• [REQUIREMENTS] Please reproduce all of the entries below word for word, keeping every line intact and in its original order.

-- START OF THE INPUT --

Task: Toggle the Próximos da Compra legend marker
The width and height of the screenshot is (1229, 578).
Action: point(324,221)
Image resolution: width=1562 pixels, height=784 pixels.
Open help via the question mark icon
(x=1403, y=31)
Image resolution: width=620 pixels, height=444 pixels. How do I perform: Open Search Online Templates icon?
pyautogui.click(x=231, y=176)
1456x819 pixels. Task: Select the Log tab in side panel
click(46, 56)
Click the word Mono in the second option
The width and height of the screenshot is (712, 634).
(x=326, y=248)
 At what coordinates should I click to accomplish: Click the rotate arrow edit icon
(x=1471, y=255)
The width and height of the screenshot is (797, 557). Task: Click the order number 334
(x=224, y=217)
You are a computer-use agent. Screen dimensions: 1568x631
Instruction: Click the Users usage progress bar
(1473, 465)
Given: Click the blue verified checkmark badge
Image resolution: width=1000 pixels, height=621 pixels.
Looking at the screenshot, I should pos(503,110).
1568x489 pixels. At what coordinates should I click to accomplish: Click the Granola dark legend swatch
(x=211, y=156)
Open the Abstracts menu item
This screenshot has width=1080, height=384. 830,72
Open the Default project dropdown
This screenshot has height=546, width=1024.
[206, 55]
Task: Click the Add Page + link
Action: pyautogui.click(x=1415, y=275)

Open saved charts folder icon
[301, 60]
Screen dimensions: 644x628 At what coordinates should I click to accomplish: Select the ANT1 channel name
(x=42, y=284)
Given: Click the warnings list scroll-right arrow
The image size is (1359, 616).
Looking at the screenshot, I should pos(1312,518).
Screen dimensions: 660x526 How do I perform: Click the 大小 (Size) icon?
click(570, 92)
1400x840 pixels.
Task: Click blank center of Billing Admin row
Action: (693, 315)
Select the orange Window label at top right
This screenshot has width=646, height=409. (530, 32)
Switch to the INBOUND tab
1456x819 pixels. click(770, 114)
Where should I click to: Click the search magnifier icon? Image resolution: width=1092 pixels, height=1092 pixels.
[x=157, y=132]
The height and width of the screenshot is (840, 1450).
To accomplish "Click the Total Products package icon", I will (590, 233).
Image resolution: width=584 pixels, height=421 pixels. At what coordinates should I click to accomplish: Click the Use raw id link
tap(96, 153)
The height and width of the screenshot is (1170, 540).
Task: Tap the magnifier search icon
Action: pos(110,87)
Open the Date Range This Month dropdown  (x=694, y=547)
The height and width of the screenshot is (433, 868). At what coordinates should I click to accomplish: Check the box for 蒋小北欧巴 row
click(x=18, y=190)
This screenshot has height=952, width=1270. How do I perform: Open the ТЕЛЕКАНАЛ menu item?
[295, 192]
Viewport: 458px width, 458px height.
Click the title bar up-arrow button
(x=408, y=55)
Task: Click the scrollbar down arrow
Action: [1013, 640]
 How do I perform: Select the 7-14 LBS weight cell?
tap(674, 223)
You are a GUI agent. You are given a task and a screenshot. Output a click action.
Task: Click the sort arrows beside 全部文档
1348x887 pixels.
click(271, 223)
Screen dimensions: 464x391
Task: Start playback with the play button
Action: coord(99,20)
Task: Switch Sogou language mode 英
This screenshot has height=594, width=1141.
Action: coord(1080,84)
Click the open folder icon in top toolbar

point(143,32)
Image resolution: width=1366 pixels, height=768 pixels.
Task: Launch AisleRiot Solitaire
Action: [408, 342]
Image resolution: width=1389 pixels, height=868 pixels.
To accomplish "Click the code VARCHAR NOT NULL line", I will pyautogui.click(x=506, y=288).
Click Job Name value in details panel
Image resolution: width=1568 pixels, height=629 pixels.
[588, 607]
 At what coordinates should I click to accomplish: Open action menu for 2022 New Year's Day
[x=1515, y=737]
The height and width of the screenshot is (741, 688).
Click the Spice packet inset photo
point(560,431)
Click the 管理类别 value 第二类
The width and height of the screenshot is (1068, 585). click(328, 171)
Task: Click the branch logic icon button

-- END OF THE INPUT --

• [ANSWER]
Task: Toggle the Próximos da Compra legend marker
The width and height of the screenshot is (1229, 578).
Action: point(324,221)
Image resolution: width=1562 pixels, height=784 pixels.
Open help via the question mark icon
(x=1403, y=31)
Image resolution: width=620 pixels, height=444 pixels. How do I perform: Open Search Online Templates icon?
pyautogui.click(x=231, y=176)
1456x819 pixels. Task: Select the Log tab in side panel
click(46, 56)
Click the word Mono in the second option
The width and height of the screenshot is (712, 634).
(x=326, y=248)
 At what coordinates should I click to accomplish: Click the rotate arrow edit icon
(x=1471, y=255)
The width and height of the screenshot is (797, 557). Task: Click the order number 334
(x=224, y=217)
You are a computer-use agent. Screen dimensions: 1568x631
Instruction: Click the Users usage progress bar
(1473, 465)
Given: Click the blue verified checkmark badge
Image resolution: width=1000 pixels, height=621 pixels.
Looking at the screenshot, I should pos(503,110).
1568x489 pixels. At what coordinates should I click to accomplish: Click the Granola dark legend swatch
(x=211, y=156)
Open the Abstracts menu item
This screenshot has width=1080, height=384. 830,72
Open the Default project dropdown
This screenshot has height=546, width=1024.
[206, 55]
Task: Click the Add Page + link
Action: pyautogui.click(x=1415, y=275)

Open saved charts folder icon
[301, 60]
Screen dimensions: 644x628 At what coordinates should I click to accomplish: Select the ANT1 channel name
(x=42, y=284)
Given: Click the warnings list scroll-right arrow
The image size is (1359, 616).
Looking at the screenshot, I should pos(1312,518).
Screen dimensions: 660x526 How do I perform: Click the 大小 (Size) icon?
click(570, 92)
1400x840 pixels.
Task: Click blank center of Billing Admin row
Action: (693, 315)
Select the orange Window label at top right
This screenshot has width=646, height=409. (530, 32)
Switch to the INBOUND tab
1456x819 pixels. click(770, 114)
Where should I click to: Click the search magnifier icon? Image resolution: width=1092 pixels, height=1092 pixels.
[x=157, y=132]
The height and width of the screenshot is (840, 1450).
To accomplish "Click the Total Products package icon", I will (590, 233).
Image resolution: width=584 pixels, height=421 pixels. At what coordinates should I click to accomplish: Click the Use raw id link
tap(96, 153)
The height and width of the screenshot is (1170, 540).
Task: Tap the magnifier search icon
Action: pos(110,87)
Open the Date Range This Month dropdown  (x=694, y=547)
The height and width of the screenshot is (433, 868). At what coordinates should I click to accomplish: Check the box for 蒋小北欧巴 row
click(x=18, y=190)
This screenshot has height=952, width=1270. How do I perform: Open the ТЕЛЕКАНАЛ menu item?
[295, 192]
Viewport: 458px width, 458px height.
Click the title bar up-arrow button
(x=408, y=55)
Task: Click the scrollbar down arrow
Action: [1013, 640]
 How do I perform: Select the 7-14 LBS weight cell?
tap(674, 223)
You are a GUI agent. You are given a task and a screenshot. Output a click action.
Task: Click the sort arrows beside 全部文档
1348x887 pixels.
click(271, 223)
Screen dimensions: 464x391
Task: Start playback with the play button
Action: coord(99,20)
Task: Switch Sogou language mode 英
This screenshot has height=594, width=1141.
Action: coord(1080,84)
Click the open folder icon in top toolbar

point(143,32)
Image resolution: width=1366 pixels, height=768 pixels.
Task: Launch AisleRiot Solitaire
Action: [408, 342]
Image resolution: width=1389 pixels, height=868 pixels.
To accomplish "Click the code VARCHAR NOT NULL line", I will pyautogui.click(x=506, y=288).
Click Job Name value in details panel
Image resolution: width=1568 pixels, height=629 pixels.
[588, 607]
 At what coordinates should I click to accomplish: Open action menu for 2022 New Year's Day
[x=1515, y=737]
The height and width of the screenshot is (741, 688).
Click the Spice packet inset photo
point(560,431)
Click the 管理类别 value 第二类
The width and height of the screenshot is (1068, 585). click(328, 171)
Task: Click the branch logic icon button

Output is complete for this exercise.